Die Vorstellung von Bibliotheken hat sich in den letzten Jahrzehnten tiefgreifend gewandelt. Früher war eine Bibliothek ein Raum voller Regale, Ledersessel und flüsternder Besucher; heute ist sie oft nur noch einen Klick entfernt — ein universelles Gateway zu Milliarden von Seiten, Bildern, Tonaufnahmen und Videos. Digitale Bibliotheken sind nicht nur technische Plattformen, sie sind kulturelle und gesellschaftliche Institutionen, die Wissen demokratisieren, Forschung beschleunigen und Bildung für Menschen überall auf dem Planeten zugänglich machen. In diesem einleitenden Abschnitt möchte ich Ihnen ein Bild zeichnen: Stellen Sie sich vor, Sie sitzen nachts in einem kleinen Dorf, weit weg von einer Universitätsbibliothek, und haben dennoch Zugang zu Handschriften aus dem 12. Jahrhundert, wissenschaftlichen Artikeln, historischen Karten und Kinderbüchern in Ihrer Muttersprache. Das ist die Realität, die digitale Bibliotheken möglich machen — und sie ist voller Chancen, aber auch mit Herausforderungen versehen.

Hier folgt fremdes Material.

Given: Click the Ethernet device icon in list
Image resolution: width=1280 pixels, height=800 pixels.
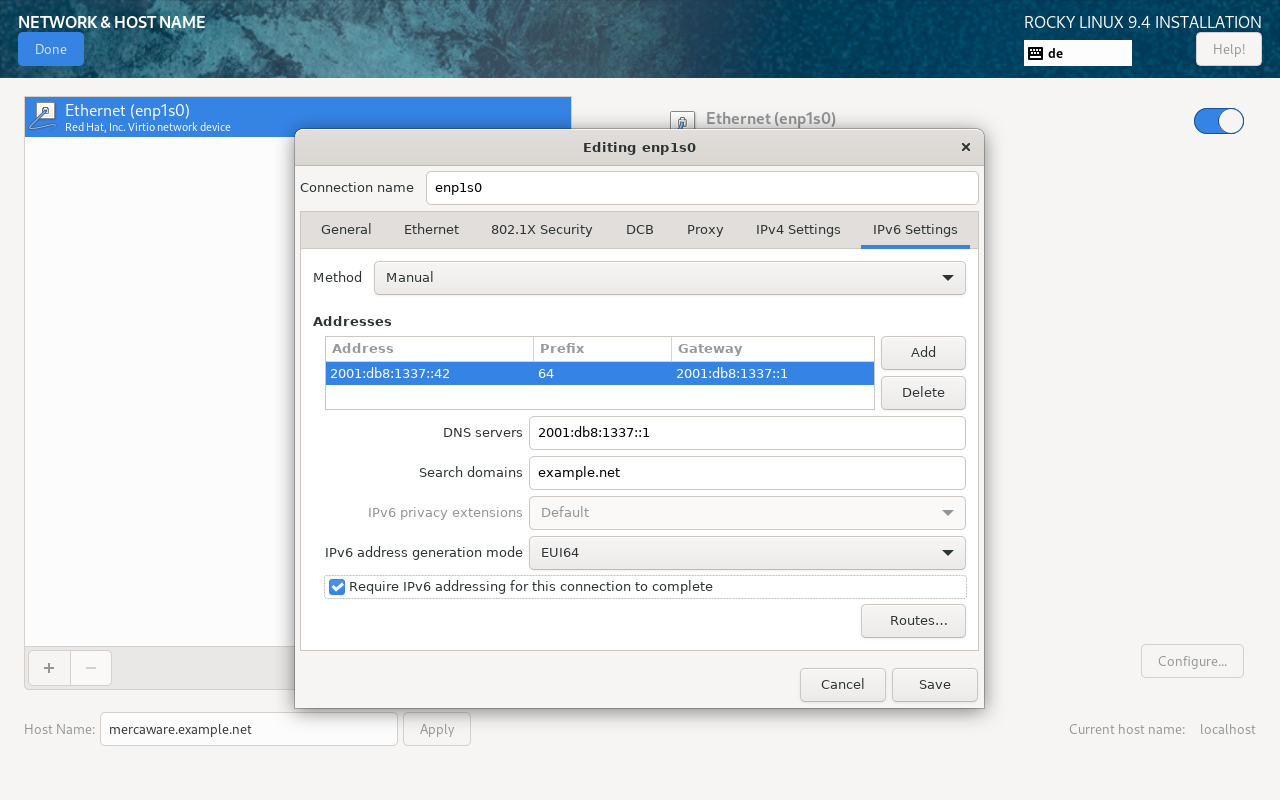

Digitale Bibliotheken sind dabei viel mehr als bloße Sammlungen digitalisierter Bücher. Sie verbinden Metadaten, Volltextsuche, Nutzerkonten, Lizenzmodelle und Schnittstellen für andere Anwendungen. Hinter der scheinbar einfachen Sucheingabe steckt ein komplexes Geflecht aus Standards, rechtlichen Rahmenbedingungen, technischen Lösungen und menschlichen Entscheidungen darüber, was digitalisiert und wie es präsentiert wird. Gleichzeitig bergen sie die Kraft, Marginalisiertes sichtbar zu machen, lokale Kulturen global zugänglich zu machen und wissenschaftliche Erkenntnisse zu beschleunigen. Doch um diese Kraft verantwortungsvoll zu nutzen, müssen wir nicht nur die Technologie, sondern auch Politik, Finanzierung und Ethik verstehen. In den folgenden Abschnitten werden wir diesen komplexen Kosmos von allen Seiten beleuchten — praxisnah, verständlich und mit einem Blick auf die Zukunft.

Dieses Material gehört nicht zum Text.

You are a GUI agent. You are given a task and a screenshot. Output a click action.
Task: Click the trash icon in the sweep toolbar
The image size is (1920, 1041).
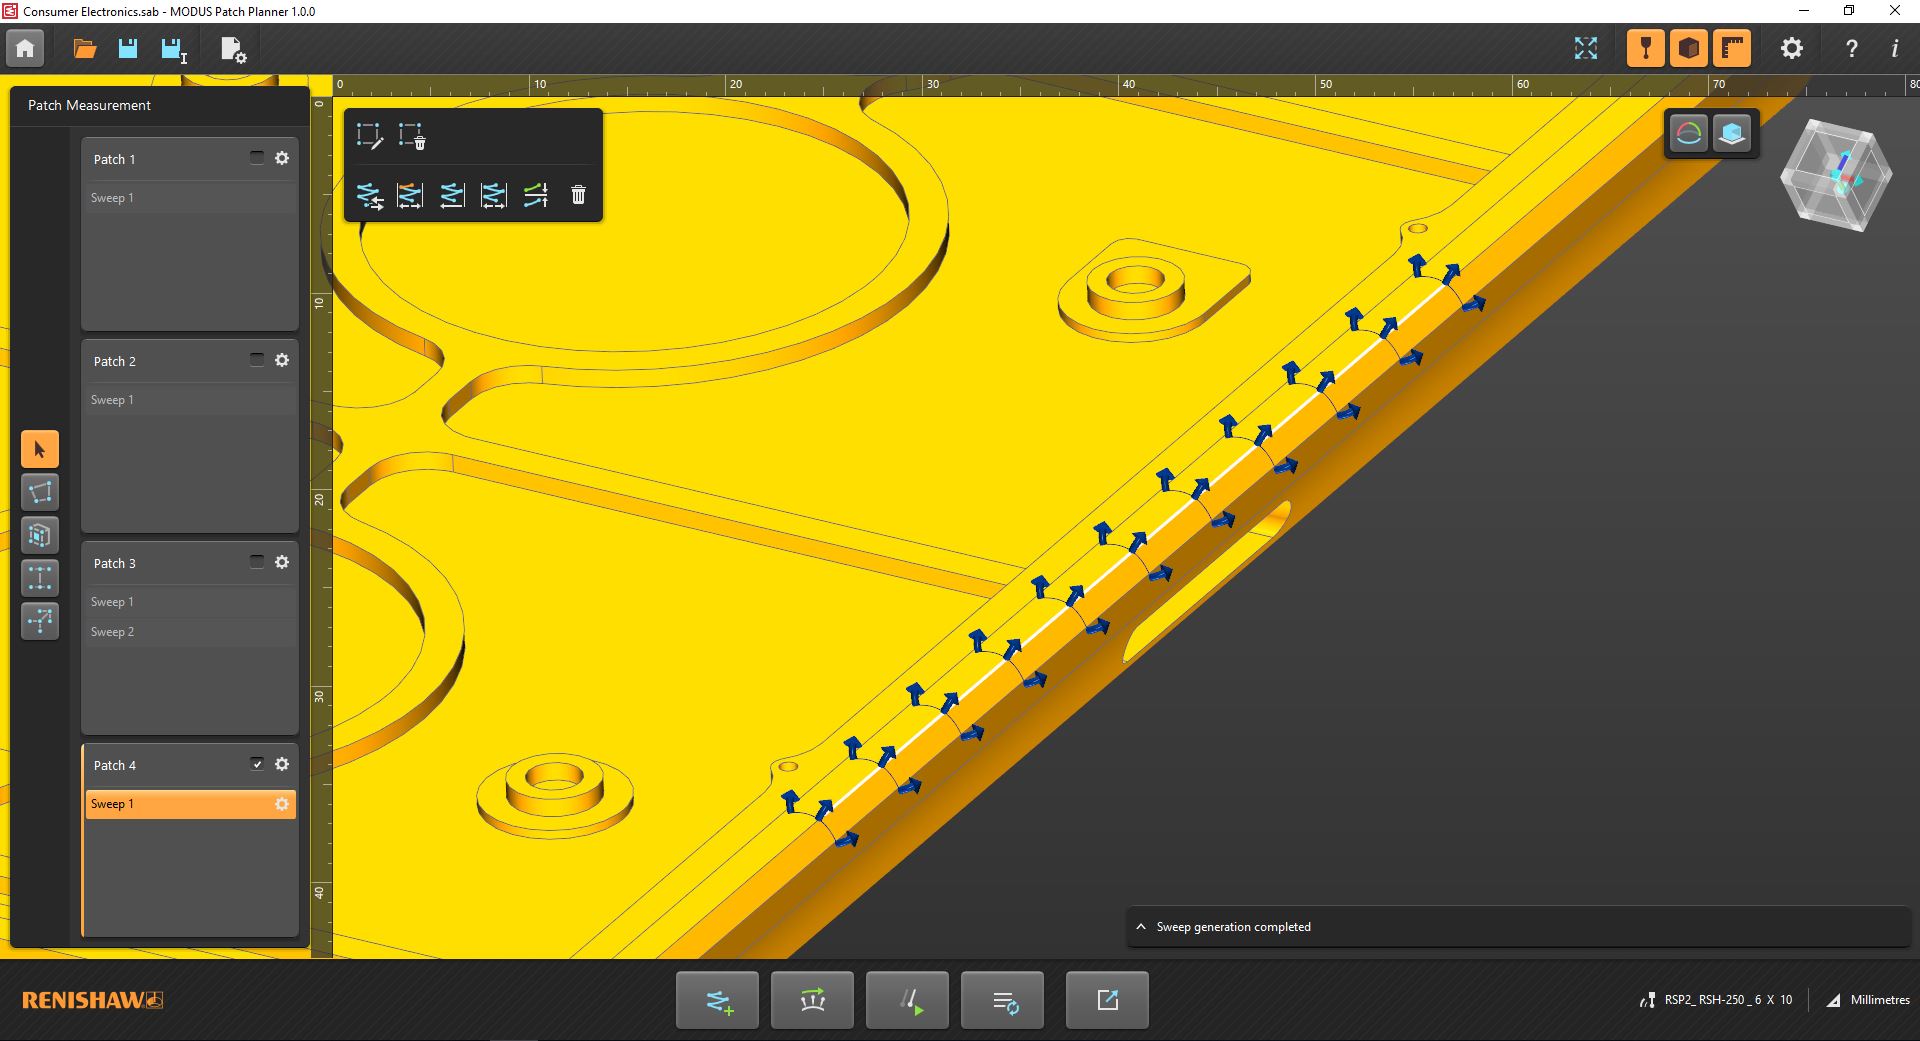click(578, 195)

Was ist eine digitale Bibliothek wirklich?
Eine digitale Bibliothek ist mehr als eine Online-Sammlung digitalisierter Bücher. Sie ist eine organisierte, durchsuchbare und oft kuratierte Sammlung digitaler Ressourcen, die über Webschnittstellen zugänglich ist. Dazu gehören gescannte Bücher und Zeitschriften, Fotografien, Ton- und Filmaufnahmen, Karten, Handschriften, Forschungsdaten und mehr. Digitale Bibliotheken können von Universitäten, öffentlichen Bibliotheken, nationalen Institutionen oder privaten Initiativen betrieben werden. Jede hat ihre eigenen Ziele, Prioritäten und Zielgruppen.

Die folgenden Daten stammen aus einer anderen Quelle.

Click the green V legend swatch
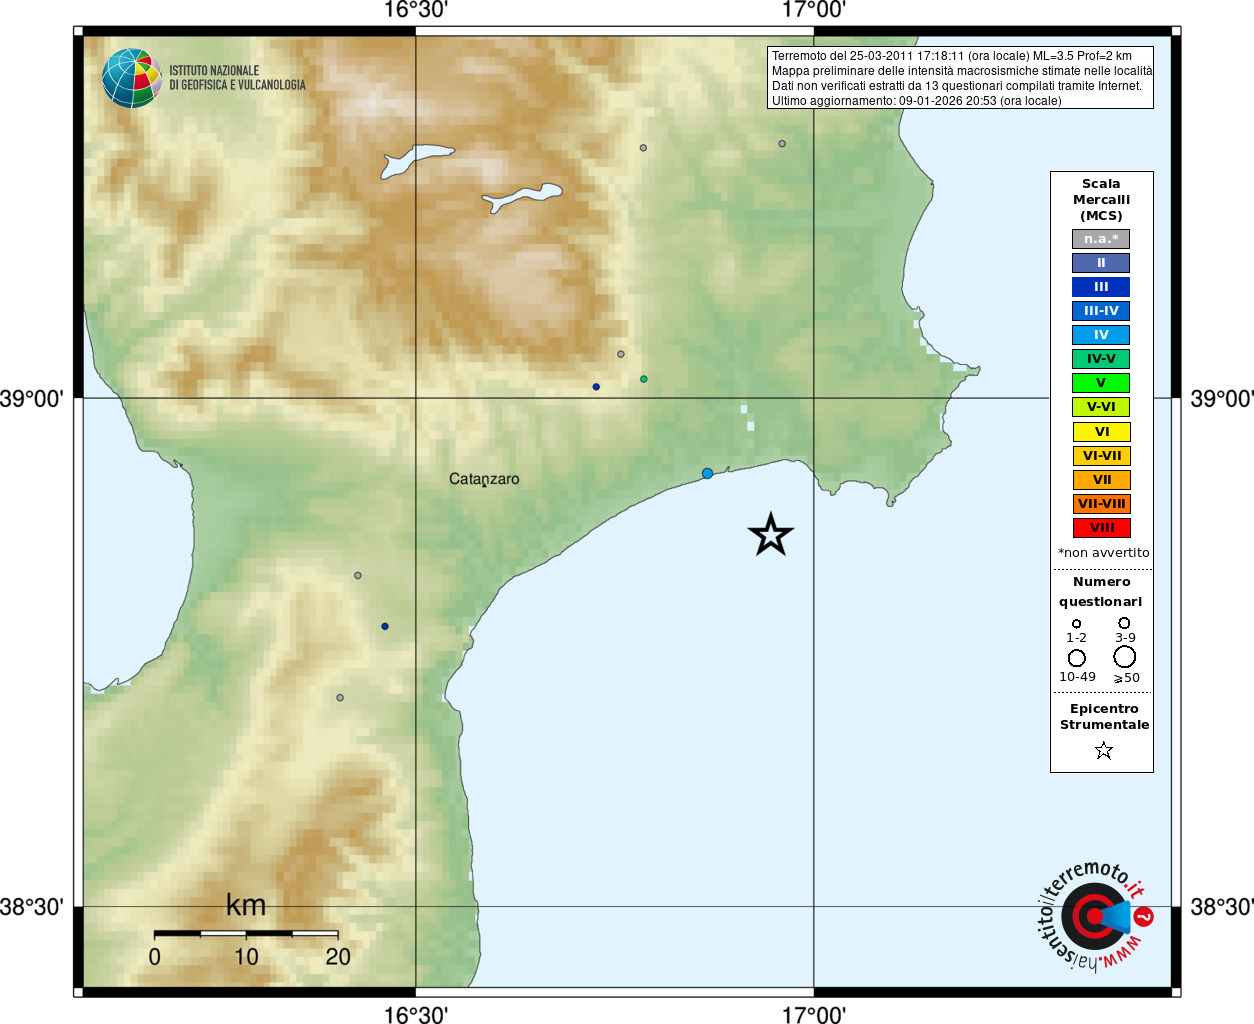 (1101, 383)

Die Technik hinter einer digitalen Bibliothek umfasst Scanner, Metadatenmodelle, Volltextdatenbanken, OCR-Software zur Texterkennung, digitale Langzeitarchivierung und Schnittstellen für die Integration in andere Systeme. Zugleich sind digitale Bibliotheken soziale Konstrukte: Entscheidungen darüber, welche Werke digitalisiert werden, welche Metadaten verwendet werden und wie Nutzungsrechte geregelt sind, haben tiefgreifende kulturelle Auswirkungen. Niemand kann neutral sein, wenn es darum geht, was aus dem kulturellen Gedächtnis digitalisiert und sichtbar gemacht wird.
Arten digitaler Bibliotheken
Digitale Bibliotheken lassen sich in verschiedene Typen einteilen: nationale Bibliotheken (z. B. die Deutsche Digitale Bibliothek), fachspezifische Repositorien (z. B. PubMed Central), Projektbibliotheken (z. B. Project Gutenberg), regionale Portale und kommerzielle Plattformen. Jede dieser Formen hat eigene Stärken: Nationale Bibliotheken haben oft umfassende Sammlungen und gesetzliche Verantwortung, während Projektbibliotheken schnell, offen und gemeinschaftsorientiert arbeiten.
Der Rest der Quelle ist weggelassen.